Scan the records for the string "logo", then copy each line that has it.

(Records drawn from a dataset)
'''

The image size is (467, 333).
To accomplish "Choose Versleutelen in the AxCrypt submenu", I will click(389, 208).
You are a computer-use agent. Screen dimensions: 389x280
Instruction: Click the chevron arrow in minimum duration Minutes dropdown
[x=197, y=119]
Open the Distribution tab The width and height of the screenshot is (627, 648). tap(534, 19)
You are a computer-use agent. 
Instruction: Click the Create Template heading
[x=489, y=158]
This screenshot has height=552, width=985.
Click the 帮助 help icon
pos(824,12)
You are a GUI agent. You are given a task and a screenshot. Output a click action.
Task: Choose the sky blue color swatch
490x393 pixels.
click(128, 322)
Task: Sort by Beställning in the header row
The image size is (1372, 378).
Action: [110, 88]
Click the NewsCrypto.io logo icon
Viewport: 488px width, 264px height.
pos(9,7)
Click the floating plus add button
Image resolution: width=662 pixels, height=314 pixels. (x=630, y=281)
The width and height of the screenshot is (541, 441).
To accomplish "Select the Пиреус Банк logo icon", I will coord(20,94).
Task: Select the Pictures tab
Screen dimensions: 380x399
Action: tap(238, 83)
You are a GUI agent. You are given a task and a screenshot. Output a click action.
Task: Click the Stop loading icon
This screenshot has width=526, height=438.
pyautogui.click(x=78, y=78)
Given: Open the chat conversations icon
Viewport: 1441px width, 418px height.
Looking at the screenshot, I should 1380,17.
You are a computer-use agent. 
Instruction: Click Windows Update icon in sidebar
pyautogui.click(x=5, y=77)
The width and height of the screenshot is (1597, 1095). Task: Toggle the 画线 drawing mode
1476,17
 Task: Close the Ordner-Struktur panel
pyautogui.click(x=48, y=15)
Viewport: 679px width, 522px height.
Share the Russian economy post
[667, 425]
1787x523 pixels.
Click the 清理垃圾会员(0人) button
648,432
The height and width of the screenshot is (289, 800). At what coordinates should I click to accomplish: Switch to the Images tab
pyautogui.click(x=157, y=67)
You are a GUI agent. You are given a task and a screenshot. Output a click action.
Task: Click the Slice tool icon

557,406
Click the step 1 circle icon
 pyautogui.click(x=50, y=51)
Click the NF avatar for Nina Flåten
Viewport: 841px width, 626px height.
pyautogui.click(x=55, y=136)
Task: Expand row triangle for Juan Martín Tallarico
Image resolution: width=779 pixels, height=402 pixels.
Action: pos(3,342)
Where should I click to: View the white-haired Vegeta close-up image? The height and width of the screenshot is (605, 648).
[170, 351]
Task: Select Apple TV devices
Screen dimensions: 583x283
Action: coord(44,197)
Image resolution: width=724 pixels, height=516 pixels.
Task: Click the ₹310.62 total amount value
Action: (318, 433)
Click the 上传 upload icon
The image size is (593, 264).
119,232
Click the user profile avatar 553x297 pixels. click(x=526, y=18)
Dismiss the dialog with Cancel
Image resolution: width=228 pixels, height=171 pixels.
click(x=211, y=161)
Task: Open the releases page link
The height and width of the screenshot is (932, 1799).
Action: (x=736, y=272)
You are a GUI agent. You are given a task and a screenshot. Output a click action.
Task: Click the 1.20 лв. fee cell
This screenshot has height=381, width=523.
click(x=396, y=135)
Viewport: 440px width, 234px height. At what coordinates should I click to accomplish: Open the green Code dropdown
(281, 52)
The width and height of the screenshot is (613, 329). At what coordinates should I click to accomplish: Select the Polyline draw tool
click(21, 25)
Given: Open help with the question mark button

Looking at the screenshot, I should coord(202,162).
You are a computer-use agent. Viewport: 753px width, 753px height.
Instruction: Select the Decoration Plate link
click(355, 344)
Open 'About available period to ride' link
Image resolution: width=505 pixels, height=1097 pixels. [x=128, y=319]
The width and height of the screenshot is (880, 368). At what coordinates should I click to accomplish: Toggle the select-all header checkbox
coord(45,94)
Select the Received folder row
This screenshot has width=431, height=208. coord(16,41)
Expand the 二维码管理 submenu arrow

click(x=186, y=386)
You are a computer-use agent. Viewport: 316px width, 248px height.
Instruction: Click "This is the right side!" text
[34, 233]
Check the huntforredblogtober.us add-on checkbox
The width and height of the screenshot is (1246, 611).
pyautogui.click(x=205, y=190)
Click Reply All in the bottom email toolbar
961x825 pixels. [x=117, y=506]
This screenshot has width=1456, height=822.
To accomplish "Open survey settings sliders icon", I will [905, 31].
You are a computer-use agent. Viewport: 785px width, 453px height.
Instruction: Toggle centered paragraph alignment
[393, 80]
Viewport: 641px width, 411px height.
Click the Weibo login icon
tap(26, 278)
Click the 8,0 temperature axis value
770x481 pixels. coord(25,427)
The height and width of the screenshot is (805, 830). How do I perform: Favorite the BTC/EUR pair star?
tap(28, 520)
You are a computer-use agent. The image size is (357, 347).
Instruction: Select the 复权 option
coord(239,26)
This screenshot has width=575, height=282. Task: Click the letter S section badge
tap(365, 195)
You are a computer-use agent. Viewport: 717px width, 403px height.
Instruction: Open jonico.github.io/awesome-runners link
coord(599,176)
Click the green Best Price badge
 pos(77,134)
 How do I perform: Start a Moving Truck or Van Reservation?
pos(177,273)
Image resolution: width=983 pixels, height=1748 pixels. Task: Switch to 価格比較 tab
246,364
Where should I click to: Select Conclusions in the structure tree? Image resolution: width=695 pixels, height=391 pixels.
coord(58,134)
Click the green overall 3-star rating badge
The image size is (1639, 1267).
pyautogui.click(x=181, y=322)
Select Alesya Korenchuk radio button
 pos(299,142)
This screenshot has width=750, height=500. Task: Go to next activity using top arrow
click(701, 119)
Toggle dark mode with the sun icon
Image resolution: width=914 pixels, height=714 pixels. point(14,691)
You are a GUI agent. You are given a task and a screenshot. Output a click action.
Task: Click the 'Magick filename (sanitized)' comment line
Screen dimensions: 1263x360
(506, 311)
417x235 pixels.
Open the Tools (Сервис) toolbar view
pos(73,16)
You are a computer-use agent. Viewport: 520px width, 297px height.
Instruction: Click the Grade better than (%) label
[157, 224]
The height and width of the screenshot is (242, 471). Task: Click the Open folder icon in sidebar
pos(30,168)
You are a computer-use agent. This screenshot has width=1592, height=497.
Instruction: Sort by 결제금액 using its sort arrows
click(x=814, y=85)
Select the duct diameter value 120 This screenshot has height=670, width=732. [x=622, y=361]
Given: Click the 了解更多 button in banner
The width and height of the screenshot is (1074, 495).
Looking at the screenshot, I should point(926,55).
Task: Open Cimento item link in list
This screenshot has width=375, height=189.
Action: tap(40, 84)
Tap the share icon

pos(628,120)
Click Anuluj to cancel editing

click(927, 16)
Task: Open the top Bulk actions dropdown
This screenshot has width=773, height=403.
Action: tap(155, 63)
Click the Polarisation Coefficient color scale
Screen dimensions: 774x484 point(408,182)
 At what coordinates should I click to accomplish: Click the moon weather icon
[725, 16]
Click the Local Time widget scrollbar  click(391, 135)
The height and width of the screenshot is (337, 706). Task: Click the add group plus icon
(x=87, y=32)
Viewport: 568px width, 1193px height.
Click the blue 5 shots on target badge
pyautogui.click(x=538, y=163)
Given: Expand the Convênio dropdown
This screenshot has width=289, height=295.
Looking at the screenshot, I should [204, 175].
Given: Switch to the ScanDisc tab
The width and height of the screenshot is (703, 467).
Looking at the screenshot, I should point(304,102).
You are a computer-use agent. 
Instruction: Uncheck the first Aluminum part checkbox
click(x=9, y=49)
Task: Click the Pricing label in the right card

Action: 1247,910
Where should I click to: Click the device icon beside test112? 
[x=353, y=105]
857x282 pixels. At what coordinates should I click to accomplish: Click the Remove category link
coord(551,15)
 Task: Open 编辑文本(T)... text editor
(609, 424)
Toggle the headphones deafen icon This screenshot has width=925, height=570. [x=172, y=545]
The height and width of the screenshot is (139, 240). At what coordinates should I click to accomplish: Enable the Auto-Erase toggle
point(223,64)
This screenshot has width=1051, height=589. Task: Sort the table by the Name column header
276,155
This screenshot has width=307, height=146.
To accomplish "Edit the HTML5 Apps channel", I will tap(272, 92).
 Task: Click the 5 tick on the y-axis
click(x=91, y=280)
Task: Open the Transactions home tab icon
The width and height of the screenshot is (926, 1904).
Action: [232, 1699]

'''

:: Finished task ::
Click the NewsCrypto.io logo icon
To accomplish "Select the Пиреус Банк logo icon", I will coord(20,94).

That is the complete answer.